December 11, 2015 — A lawyer representing fishermen suing the federal government over a forthcoming requirement that they pay for the cost of bringing at-sea observers on their boats estimates that “more than half” of the US east coast groundfishermen will go out of business if the new rule takes effect.
Speaking to reporters on Dec. 10 about a lawsuit filed that day against the National Oceanic Atmospheric Administration (NOAA) and the US Department of Commerce, attorney Stephen Schwartz estimated that the rule change would “basically destroy the industry overnight”.
“That’s the fishermen with downstream effects on the crews, on buyers and sellers of seafood, on restaurants with kind of rippling effects throughout the entire economy of New England,” he said.
Schwartz works for Cause of Action, a non-profit Washington, D.C.-based legal advocacy group that is representing New Hampshire groundfisherman
David Goethel as well as the non-profit industry group Sector XIII filed suit in federal court alleging that a NOAA requirement that groundfishermen begin paying for the cost of at-sea observers on Jan. 1 — a cost that NOAA has previously borne itself — violates existing federal laws including the Magnuson-Stevens Act.
According to Sector XIII manager John Haran, the at-sea observer funding rule will accelerate the decline of the east coast groundfish industry, which has already been in decline for years, he said.

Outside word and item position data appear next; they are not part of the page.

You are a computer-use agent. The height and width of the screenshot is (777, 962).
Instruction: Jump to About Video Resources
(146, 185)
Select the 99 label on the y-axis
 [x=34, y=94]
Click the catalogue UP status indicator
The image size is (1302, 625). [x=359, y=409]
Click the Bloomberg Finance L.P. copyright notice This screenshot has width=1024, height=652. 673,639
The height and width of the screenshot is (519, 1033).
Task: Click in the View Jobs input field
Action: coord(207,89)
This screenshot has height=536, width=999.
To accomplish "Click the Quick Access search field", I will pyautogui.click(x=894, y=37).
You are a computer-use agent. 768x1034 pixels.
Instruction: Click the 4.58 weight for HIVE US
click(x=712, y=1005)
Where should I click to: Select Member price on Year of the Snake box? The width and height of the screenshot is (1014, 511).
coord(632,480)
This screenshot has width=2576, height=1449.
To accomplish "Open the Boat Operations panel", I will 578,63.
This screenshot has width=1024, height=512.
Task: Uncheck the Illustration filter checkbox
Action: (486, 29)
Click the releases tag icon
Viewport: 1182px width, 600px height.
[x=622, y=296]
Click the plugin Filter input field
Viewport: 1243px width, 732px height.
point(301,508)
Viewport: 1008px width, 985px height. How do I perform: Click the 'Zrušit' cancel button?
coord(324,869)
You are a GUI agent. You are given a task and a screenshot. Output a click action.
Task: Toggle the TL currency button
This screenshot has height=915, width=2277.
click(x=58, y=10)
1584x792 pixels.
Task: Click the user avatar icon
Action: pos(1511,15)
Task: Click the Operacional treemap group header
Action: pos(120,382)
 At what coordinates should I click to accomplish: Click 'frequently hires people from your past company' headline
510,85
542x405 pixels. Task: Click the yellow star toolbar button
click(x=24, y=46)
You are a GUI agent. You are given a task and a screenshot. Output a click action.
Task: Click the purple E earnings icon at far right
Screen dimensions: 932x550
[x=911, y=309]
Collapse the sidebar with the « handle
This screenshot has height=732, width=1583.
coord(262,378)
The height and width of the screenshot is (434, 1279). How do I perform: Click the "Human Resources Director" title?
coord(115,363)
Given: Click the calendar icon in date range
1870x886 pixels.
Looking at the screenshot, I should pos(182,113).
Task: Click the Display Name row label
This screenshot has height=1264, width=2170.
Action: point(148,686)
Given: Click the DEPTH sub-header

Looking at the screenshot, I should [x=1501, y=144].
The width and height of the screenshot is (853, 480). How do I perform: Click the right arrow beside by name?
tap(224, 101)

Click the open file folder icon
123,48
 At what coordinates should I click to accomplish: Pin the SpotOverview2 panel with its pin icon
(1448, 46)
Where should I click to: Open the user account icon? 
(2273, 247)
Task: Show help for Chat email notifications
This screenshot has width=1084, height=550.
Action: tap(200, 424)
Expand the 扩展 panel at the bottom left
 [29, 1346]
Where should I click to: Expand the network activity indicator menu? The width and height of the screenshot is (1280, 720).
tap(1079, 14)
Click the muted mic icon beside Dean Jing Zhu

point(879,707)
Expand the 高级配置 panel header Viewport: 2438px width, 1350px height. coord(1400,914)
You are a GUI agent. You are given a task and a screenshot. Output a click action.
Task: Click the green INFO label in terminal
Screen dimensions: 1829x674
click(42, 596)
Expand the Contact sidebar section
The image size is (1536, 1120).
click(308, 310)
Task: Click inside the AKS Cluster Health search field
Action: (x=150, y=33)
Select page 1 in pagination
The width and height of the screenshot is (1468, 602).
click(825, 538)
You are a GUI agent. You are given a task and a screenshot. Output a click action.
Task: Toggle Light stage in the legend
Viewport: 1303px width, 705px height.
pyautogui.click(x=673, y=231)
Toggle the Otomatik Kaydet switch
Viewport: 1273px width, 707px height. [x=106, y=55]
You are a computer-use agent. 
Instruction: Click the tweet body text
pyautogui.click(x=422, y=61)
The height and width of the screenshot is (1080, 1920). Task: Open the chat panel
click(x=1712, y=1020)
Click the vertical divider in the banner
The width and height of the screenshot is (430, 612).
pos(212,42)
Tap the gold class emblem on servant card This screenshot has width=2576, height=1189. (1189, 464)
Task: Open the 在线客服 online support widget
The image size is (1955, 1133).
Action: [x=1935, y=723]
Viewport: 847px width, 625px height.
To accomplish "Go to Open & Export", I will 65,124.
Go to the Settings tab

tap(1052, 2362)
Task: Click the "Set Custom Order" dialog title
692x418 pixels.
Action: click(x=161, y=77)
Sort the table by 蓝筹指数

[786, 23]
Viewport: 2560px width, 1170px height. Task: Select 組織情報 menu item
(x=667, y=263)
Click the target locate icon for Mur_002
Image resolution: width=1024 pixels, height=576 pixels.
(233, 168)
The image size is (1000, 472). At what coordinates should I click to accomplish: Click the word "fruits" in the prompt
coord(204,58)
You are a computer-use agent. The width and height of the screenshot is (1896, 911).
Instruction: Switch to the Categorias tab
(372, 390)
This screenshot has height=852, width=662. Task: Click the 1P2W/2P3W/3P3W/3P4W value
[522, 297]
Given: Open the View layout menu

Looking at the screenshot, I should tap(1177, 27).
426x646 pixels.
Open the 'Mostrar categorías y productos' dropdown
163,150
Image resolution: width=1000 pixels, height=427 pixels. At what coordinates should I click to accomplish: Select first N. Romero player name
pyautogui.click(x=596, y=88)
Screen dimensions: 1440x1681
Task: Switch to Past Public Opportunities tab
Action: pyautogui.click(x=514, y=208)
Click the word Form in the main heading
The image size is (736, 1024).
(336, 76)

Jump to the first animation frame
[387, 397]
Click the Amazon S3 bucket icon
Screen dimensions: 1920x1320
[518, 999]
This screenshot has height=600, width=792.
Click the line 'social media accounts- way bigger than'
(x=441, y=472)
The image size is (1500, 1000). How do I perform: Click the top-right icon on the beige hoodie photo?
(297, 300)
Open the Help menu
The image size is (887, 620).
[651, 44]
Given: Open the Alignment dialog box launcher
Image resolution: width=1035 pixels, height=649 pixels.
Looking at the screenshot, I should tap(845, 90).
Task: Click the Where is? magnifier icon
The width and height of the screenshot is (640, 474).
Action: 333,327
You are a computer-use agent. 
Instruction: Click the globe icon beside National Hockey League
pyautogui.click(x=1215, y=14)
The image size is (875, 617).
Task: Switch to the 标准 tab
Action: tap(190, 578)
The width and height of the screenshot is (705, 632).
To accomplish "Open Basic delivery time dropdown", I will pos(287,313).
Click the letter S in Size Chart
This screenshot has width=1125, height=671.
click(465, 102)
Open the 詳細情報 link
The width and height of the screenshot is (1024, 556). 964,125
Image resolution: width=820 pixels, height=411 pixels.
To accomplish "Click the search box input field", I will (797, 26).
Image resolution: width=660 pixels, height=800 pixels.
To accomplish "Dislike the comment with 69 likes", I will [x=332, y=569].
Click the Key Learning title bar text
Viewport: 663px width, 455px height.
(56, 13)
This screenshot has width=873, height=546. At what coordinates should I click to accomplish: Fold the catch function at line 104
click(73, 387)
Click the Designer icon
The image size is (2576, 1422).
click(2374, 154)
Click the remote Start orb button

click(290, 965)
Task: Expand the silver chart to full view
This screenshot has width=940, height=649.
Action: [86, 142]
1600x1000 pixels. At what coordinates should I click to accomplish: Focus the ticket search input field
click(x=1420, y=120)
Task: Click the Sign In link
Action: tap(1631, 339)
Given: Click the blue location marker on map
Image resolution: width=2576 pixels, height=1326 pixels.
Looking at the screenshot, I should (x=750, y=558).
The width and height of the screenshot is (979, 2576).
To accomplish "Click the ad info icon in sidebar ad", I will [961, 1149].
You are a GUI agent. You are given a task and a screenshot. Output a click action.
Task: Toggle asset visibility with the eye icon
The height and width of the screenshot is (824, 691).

Goethel, who operates a small dayboat from New Hampshire waters, agreed.
“We can not afford to pay for this. It’s that’s simple. I would ask everybody on the call, could you afford to pay $710 to pay for someone to ride to work with you everyday. We can’t either,” Goethel said.
Haran added fishermen are not clear why the cost for the at-sea observers is so high.
“The actual observer, the person on the boat gets paid between $15 and $20 per hour. How they get to $710 from there is one of the great mysteries of this whole program,” he said. “The fishermen are expected to pay for the observers’ training, for observer company overhead, for observer company profit even though we don’t know what that profit is.”
NOAA has defended the program arguing that it needs the information provided by the observers, but doesn’t have the resources to fund it itself.